I was worried about starting my new gym with the new trainer today. It’s a little like switching schools when you’re a kid, but crossed with a first date after a bad break-up where you want to leave your baggage at the door but can’t help it. I was afraid I’d feel like I was at a Curves (I’m not dissing any place where people are working to get in shape, but that’s just not what I need) and would be coddled by Travis, treated like an invalid.
I’m happy to report, as I type with quivery arms, that it’s all good. Yeah, I have stuff to learn, like how to breathe during a bench press not as a powerlifter but with every rep, and how to stretch between all my sets — this is all new to me. But there was no babying going on. He loaded plates on the barbell for a workout that would have been respectable even before I was hurt. I did a few free weights mixed in with machines. And because the machines are a mystery to me I have no way to judge myself and put pressure on myself about what I should be doing. And as much as I wanted to leave my baggage behind, when he asked if I wanted to do ab work I leaped at the chance, and had to explain my enthusiasm: since I wasn’t often allowed to do just vanity work before, I’m excited at the chance now to sculpt some things — like my abs — the way I want them. It’s kind of freeing in a way to not be so worried about how much weight I can lift at some certain date in the future, and that comes with some benefits.So I got to do some Rocky-style, holding a 12–lb ball over my face, twisting crunches. (Pretty sure I’ll feel that tomorrow.)
So, while being careful about my back — one particular exercise we called a quick halt to because it hurt — I still managed to get in an honest – to – goodness, trembly arms, elevated heart rate, workout.
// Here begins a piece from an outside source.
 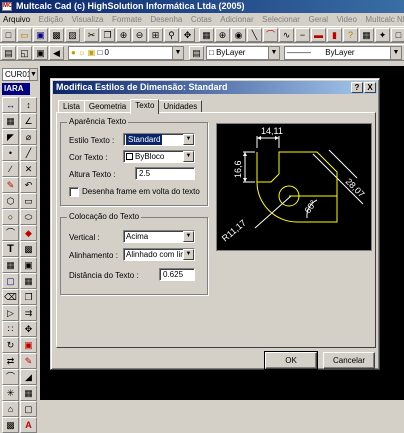 What do you see at coordinates (382, 35) in the screenshot?
I see `pin-icon: ✦` at bounding box center [382, 35].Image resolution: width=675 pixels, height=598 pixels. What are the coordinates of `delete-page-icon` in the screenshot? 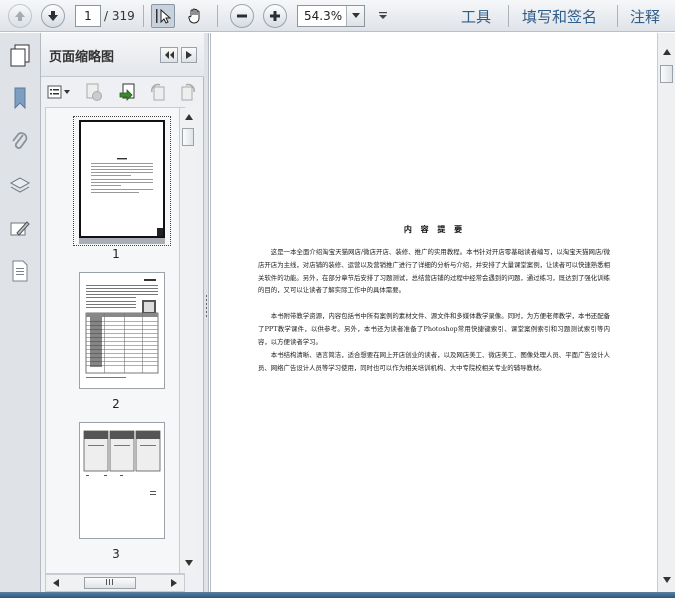 It's located at (94, 92).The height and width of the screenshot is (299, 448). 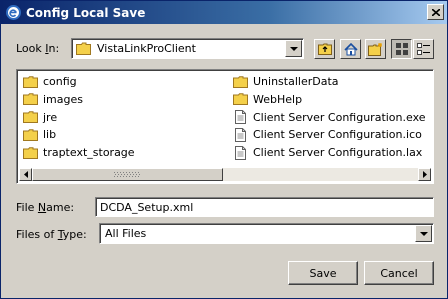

Granted the heart rate was due to being deconditioned over a month and half, but still. It felt SO good. Not only physically, but mentally, to push my muscles to fatigue seems to have flushed out the despondence and weariness I’ve carried the last few weeks. What’s left feels like a real person again. And I’m so happy to have realized that feeling like myself again means feeling like an athlete again.
(I’m not ready yet to bust out the hanging crunches in the barn like Rocky, but how much do I love watching them!)